I’m Amy Ta. As my undergraduate career is ending, I recently discovered how UCLA’s Ethnic Studies began. The field resulted from a campus struggle for “diversity, access and inclusion.” I learned this from a family festival marking the debut of the Fowler Museum’s exhibition called “Art, Activism, Access: 40 Years of Ethnic Studies at UCLA.” The festival also featured music performances, poetry readings, drawing rooms. I give you a photographic tour of the exhibition, organized according to each ethnic department.
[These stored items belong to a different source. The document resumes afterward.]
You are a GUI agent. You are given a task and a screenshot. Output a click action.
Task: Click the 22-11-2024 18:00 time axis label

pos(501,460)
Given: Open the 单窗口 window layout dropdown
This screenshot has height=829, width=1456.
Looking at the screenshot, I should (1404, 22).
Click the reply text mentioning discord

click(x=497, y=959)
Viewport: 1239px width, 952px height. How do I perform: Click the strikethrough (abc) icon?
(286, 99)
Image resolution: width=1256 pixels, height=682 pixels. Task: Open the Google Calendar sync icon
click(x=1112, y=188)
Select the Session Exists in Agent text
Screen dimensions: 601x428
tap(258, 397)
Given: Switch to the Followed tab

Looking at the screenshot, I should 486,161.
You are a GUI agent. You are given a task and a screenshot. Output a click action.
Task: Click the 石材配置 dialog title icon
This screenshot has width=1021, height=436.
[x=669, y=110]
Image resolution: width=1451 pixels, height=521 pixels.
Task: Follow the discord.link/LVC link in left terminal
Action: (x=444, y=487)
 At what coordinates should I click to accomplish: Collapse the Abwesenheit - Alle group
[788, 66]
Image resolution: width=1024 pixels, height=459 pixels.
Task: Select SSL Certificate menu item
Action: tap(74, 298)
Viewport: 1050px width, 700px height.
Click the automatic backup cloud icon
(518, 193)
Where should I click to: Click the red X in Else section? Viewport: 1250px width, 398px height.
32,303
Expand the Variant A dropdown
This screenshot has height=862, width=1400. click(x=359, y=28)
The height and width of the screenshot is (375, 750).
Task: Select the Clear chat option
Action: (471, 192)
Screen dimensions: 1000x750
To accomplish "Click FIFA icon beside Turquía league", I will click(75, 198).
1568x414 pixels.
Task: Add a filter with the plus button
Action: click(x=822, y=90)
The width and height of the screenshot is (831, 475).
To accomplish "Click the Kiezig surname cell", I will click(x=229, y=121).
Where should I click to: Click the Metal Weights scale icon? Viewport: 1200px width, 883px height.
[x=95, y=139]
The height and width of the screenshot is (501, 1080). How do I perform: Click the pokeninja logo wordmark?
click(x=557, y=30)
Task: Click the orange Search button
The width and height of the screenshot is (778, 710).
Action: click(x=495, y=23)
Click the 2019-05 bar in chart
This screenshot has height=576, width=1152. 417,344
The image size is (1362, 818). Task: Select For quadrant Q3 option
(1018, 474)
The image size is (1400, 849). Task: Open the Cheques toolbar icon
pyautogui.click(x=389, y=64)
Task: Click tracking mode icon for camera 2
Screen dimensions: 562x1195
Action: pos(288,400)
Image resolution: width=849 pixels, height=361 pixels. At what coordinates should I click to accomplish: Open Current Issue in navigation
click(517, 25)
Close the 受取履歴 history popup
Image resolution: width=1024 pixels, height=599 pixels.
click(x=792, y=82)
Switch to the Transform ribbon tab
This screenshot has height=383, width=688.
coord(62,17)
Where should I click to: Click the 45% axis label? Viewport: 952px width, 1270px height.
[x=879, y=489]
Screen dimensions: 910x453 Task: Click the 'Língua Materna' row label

Chancellor Charles E. Young established four centers in 1969: the American Indian Studies Center, Asian American Studies Center, Bunche Center for African American Studies, and the Chicano Studies Research Center. Art, Activism, Access: 40 Years of Ethnic Studies at UCLA shows how these centers addressed concerns of underrepresented groups during the past four decades.
“We students wanted to make sure the center didn’t become just an academic institution but would always have a braoder outreach to both students and the off-campus community. I don’t think that would’ve happened if there hadn’t been so much student involvement”. – Amy Uyematsu, first publication director, Asian American Studies Center.
American Indian Studies
From Nov. 1969 to Jun. 1971, activist Richard Oakes and eighty students of the UCLA American Indian Studies Center occupied Alcatraz Island – along with roughly 100 American Indians. The event brought international scrutiny to the U.S. government’s policies on termination and assimilation. Thereafter, Congress passed bills supporting tribal self-rule. There were major increases in funding to American Indian health care, education and economic growth.
Asian American Studies
Students said racism was why Harvard-educated Don T. Nakanishi, professor in Education and Asian American Studies, was denied tenure in 1987. Asian American, African American, Latino and Native American undergraduates formed a coalition to galvanize colored communities, write petitions and lobby influential political leaders. In May 1989, Chancellor Charles E. Young granted tenure to Nakanishi – who was the first Asian American professor in UCLA’s Graduate School of Education to obtain it.
African American Studies
On Jan. 17, 1969, there was a heated discussion about which person would direct the planned program in black studies. Members of the Black Panther Party and United Slaves Organization erupted in an argument that led to fatal shootings of two Black Panther leaders – Alprentice “Bunchy” Carter and John J. Huggins.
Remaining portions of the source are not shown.